After controlling for variables such as population density, income and ethnicity, and correcting for dependence on spatial data, the poorest air quality in the US correlated with a 29% increased risk of bipolar disorder compared to the cleanest air. It was also the strongest environmental predictor of the condition.
For major depression, an increase of 6% in diagnosis rates was revealed in regions with the worst air quality. Personality disorders were 25.9% higher in areas with the poorest land quality.
Epilepsy and Parkinson’s disease – two neurological conditions also included in the analysis – did not show any association.
All four disorders tested in Denmark – after adjusting for confounding factors – were strongly linked with childhood exposure to air pollution. Schizophrenia increased by 148% with high versus low exposure, personality disorder by 162%, bipolar by 29.5% and depression by 50.5%.
Associations with these psychiatric conditions all remained after the two datasets were merged.

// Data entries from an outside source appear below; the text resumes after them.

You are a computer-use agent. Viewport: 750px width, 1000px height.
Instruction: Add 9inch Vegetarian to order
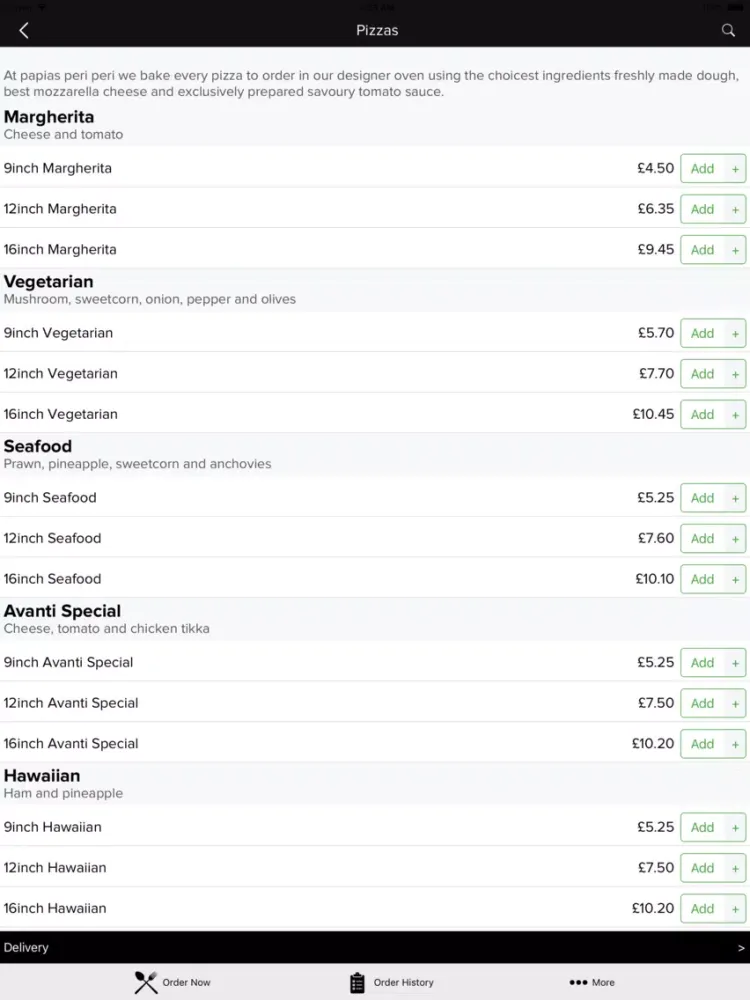point(702,333)
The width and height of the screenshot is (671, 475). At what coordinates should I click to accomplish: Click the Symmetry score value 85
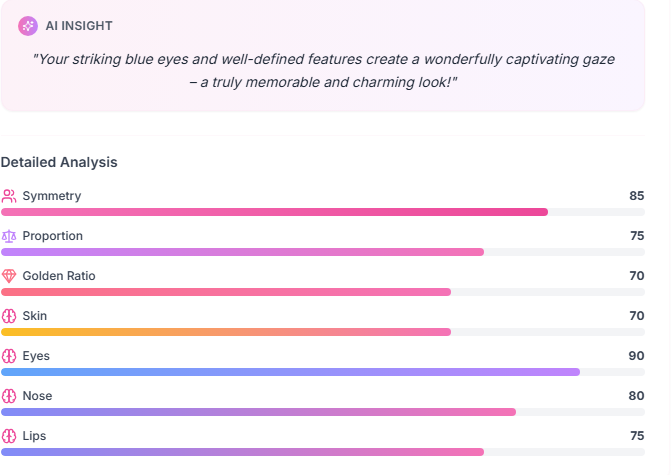[x=636, y=196]
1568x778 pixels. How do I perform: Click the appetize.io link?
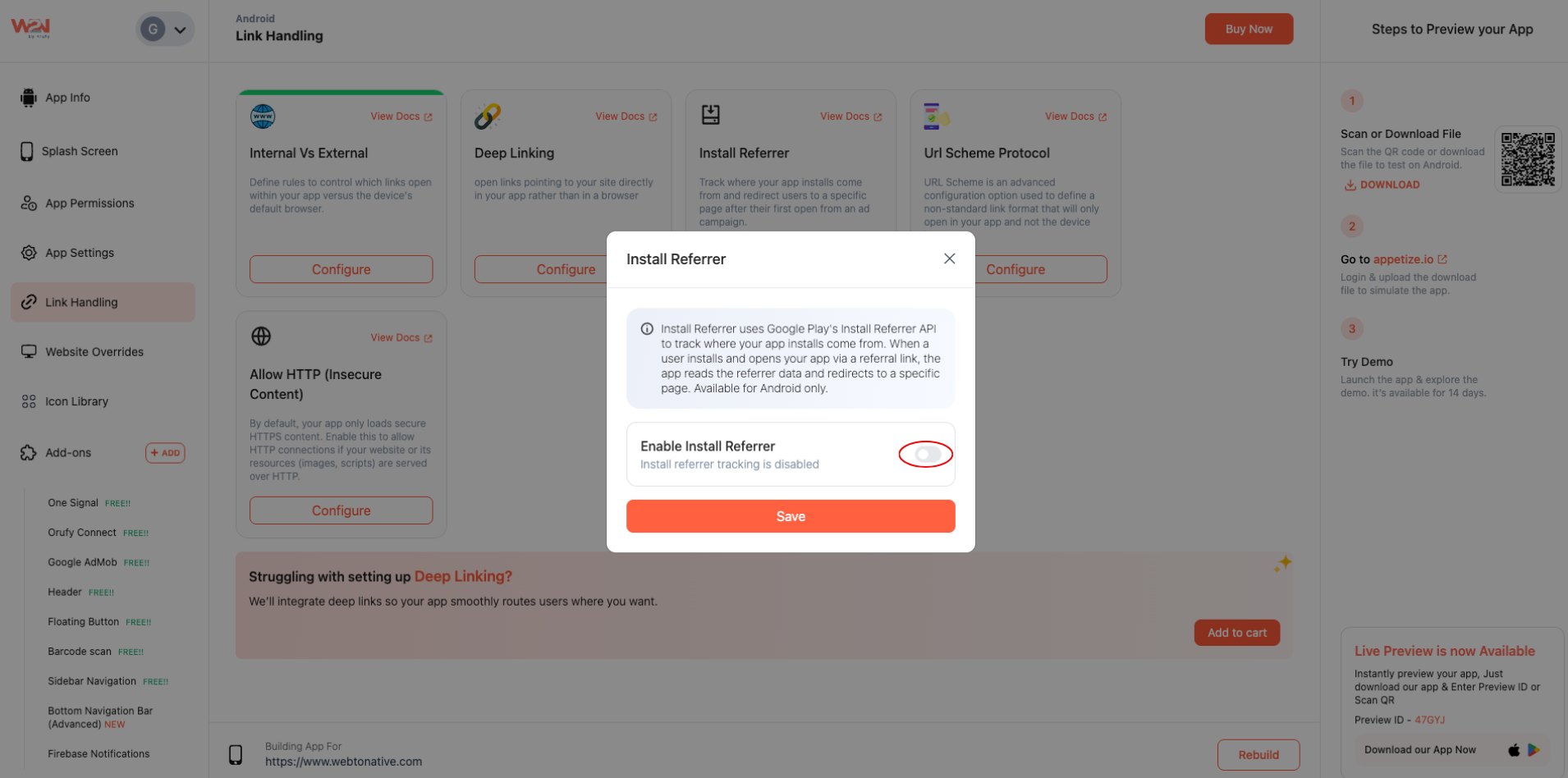[x=1410, y=259]
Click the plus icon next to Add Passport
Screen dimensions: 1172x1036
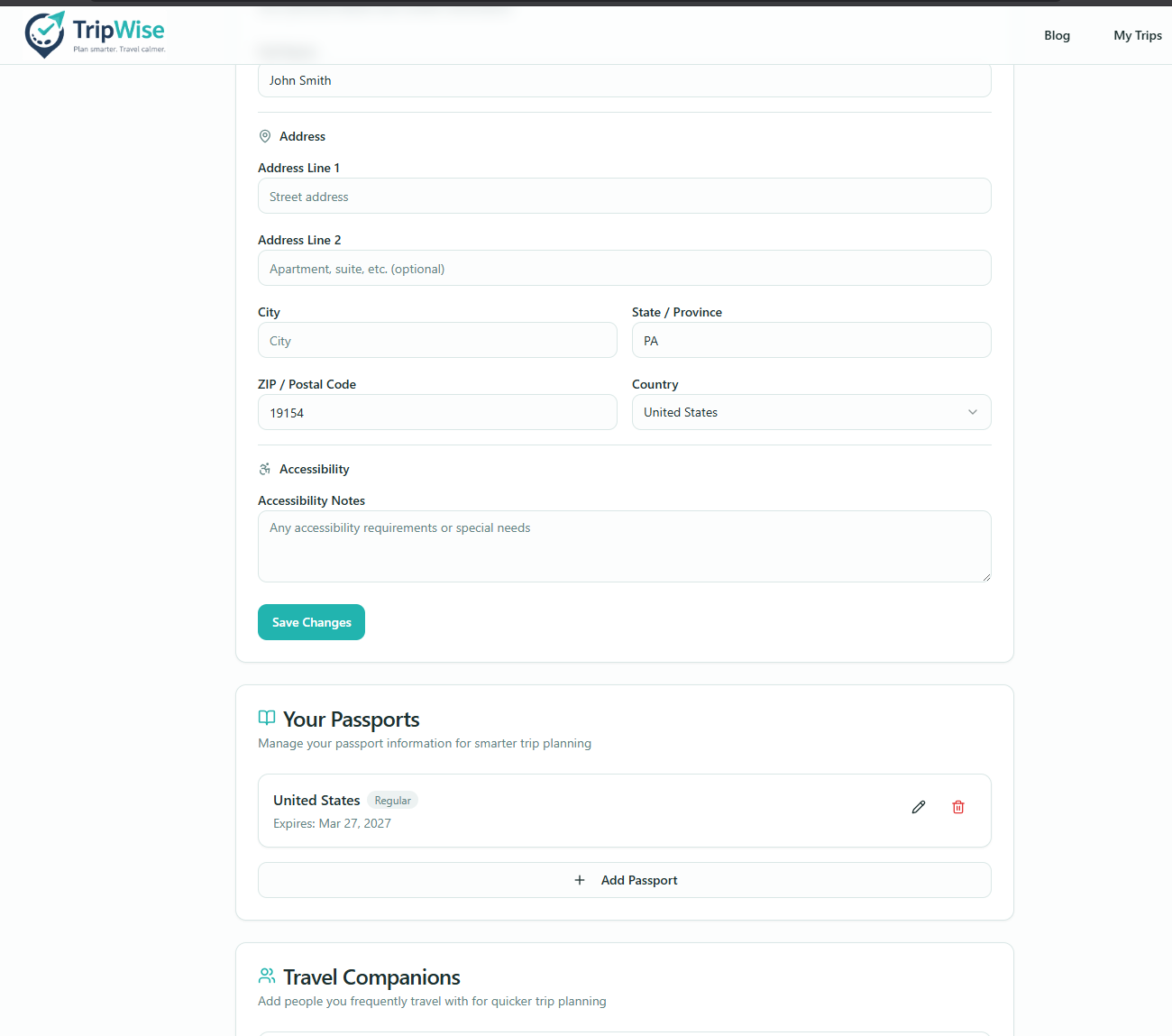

The researchers turned to mechanistic studies for insights, finding that inflammation – previously linked to heart problems as a result of air pollution – is a possible contender.
“In a nutshell, extrapolating from animal studies: pollution can reach the brain and induce (neuro)inflammation, which results in depression-like symptoms in animals,” says Rzhetsky.
From these studies, the researchers conclude, “it is clear that both systemic and direct nose-to-brain routes generate neuroinflammation and oxidative stress”.
But the findings incited divided opinions from reviewers, prompting the journal to commission a commentary from John Ioannidis – who was not involved in the study – from Stanford University.
“A causal association of air pollution with mental diseases is an intriguing possibility,” Ioannidis writes. But he highlights shortcomings and biases that could invalidate the findings, concluding, “More analyses by multiple investigators, including contrarians, are necessary.”
Despite the strength of the large dataset, Rzhetsky agrees that associations do not necessarily equate to causation. He says he’s not entirely sure why the findings generated so much controversy though.
“Possibly, because the results are unexpected,” he suggests. “For example, our recent paper on analogous analysis related to asthma created little controversy or resistance.”
The researchers advocate for further investigation of smog as an environmental contributor to mental illness, pointing to the importance of examining “whether air pollution’s neuroinflammatory impacts share common pathways with other stress-induced conditions”.